◆ **CONSIGNES DE L'EXERCICE**: Prolongez le texte sur l'histoire de la douane en reprenant juste après sa dernière phrase.

◆ **EXTRAIT**:
○ ○ ○

La douane a été, à travers l’histoire, un sujet de préoccupation permanente aussi bien pour les professionnels des secteurs marchands que les écrivains et philosophes. Ainsi en rédigeant le discours sur l’histoire universelle, Ibn Khaldoun avait une conception significative de l’institution douanière1. Selon le philosophe arabe, ”les dynasties à leurs débuts restaient fidèles au bédowinisme2. Elles dépensent peu. Leurs recettes fiscales dépassent largement leurs dépenses. Mais par la suite, l’État prend les usages de luxe qui vont avec la culture sédentaire. Ces dépenses augmentent. Les impôts ordinaires n’y suffisent plus. Le pouvoir doit donc imaginer de nouvelles recettes. Il les trouve, en frappant les transactions commerciales. Il perçoit des droits sur les chiffres d’affaires, dans les marchés, et à l’entrée des marchandises importées dans les villes” .

Pour Montesquieu, ”là où il y a du commerce, il y a des douanes, l’objet du commerce est l’exportation et l’importation des marchandises en faveur de l’État, et l’objet des douanes est un certain droit sur cette même exportation et importation, aussi en faveur de l’État” .

Dans une lettre du 16 avril 1765, Voltaire utilisa un sens imagé de la douane : “il me paraît, écrivait-il, que la douane des pensées est plus sévère que celle des fermiers généraux , et qu’il est plus aisé de faire passer des étoffes en contrebande que de l’esprit ou de la raison3”.

DOUANE : nom général, impropre très souvent, car il recouvre aussi bien des droits d’usage ou des taxes de service, issus d’anciens tonlieux et d’anciens péages, que des impositions portuaires locales ou des taxes d’État perçues à l’entrée et à la sortie des navires et des marchandises . Ce mot n’était pas autrefois entendu, d’une façon générale, dans le sens où il e st habituellement perçu.

En général, la douane désignait un édifice que les commerçants de certaines villes faisaient élever pour y entasser les marchandises à leur arrivée des pays lointains d’où elles venaient. Les marchandises étaient examinées dans ces bâtisses et ce n’est qu’après avoir payé certains droits que leurs propriétaires pouvaient les mettre en vente. Certaines douanes furent particulièrement somptueuses comme celle de Bologne, construite en Italie au milieu du XVIème siècle par Domenico Tibaldi, passait pour la plus belle d’Europe. Les douanes de Gênes, de Barcelone, de Rome, de Ripa Grande, construites vers la fin du XVIIème siècle furent des monuments grandioses.

○ ○ ○

◆ **DONNÉES**:
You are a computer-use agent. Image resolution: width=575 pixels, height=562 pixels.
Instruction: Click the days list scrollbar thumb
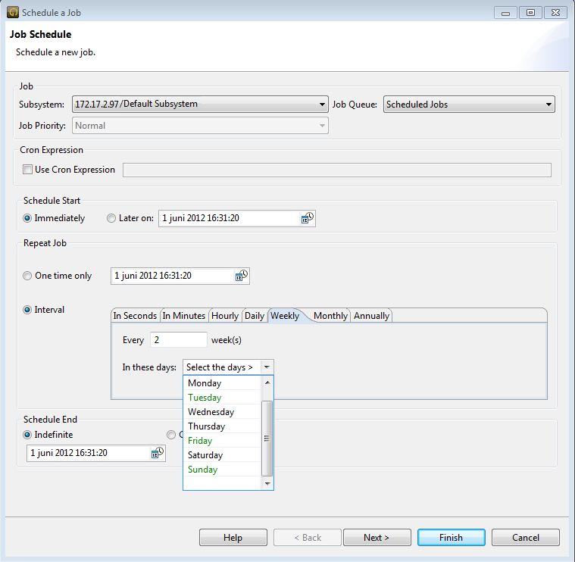[267, 438]
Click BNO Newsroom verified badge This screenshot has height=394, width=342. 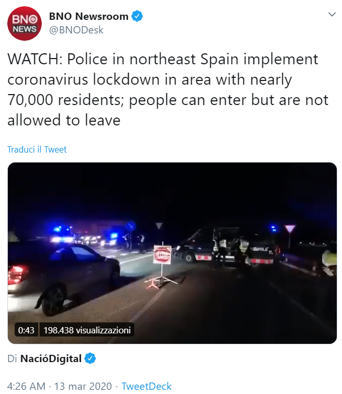[x=137, y=16]
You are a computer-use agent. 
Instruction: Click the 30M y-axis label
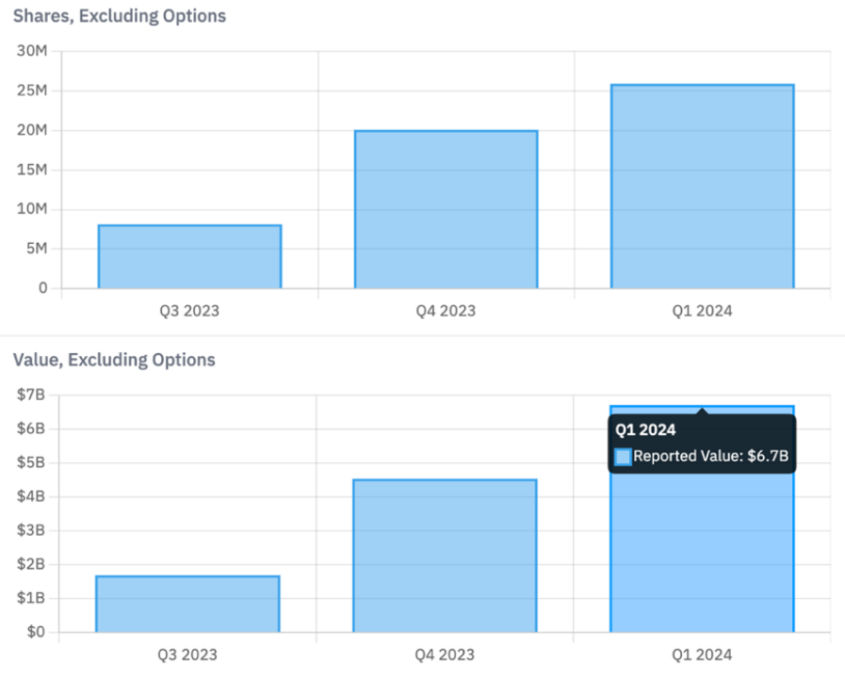(x=32, y=51)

○ ○ ○

◆ **RÉPONSE AU PROBLÈME**:
Au Maroc, au début du XVIème Clenard signalait la présence à Fès de négociants européens établis “dans une grande maison appelée la Douane4”. Les Sultans Saâdiens firent édifier, à Fès également, une seconde douane pour les marchands chrétiens à Fès Jdid, près du Palais Royal, sans doute parce que la sécurité n’était plus bien assurée en plein centre de la médina.

En 1547, le Sultan Mohamed Mehdi Echikh édifiait à Marrakech, à l’emplacement actuel de la célèbre place de Jamâa Lafna, un des plus importants sièges de la douane marocaine5.

A Taroudant, un des Sultans Saâdiens transforma son palais en centre des douanes compte tenu du trafic commercial considérable que connut cette ville au XVIème siècle. A Fès, l’hôtel des Douanes construit en 1845 par le Sultan Moulay Abderrahmane n’est autre que la célèbre Dar Ennajjarine. A Rabat, l’édifice douanier se trouvait, en 1845, près de l’extrémité Est de la Quasba des Oudaya6.

A Casablanca, un arrêté du Directeur Général des travaux publics du 7/12/1914 approuva l’arrêté du pacha de Casablanca du 30/11/1914 relatif à l’alignement de la rue de la douane de cette ville au droit des propriétés ETTEDGUI et BAZLEN7. Avec sa porte, la rue de la douane constitue un des monuments architecturaux repères historiques de la capitale économique du Maroc qui semblent tomber aux oubliettes.

 


1 Al Muqaddima – Traduction Vincent Monteil Tome II p. 572.
2 Les gens de la badia (monde rural).
3 Voltaire : lettre Demi la ville, citée in encyclopédie “le littré”.
4 Le Tourneau Rogfer: Fès avant le protectorat.
5 Ibrahim Harakat : Al Maghrib Abra Attarikh. Gaston Deverdun : Marrakech des origines à 1912, t1, p 452
6 Jacques Caillé: Mission de Léon Roches à Rabat 1845 (Edition 1947).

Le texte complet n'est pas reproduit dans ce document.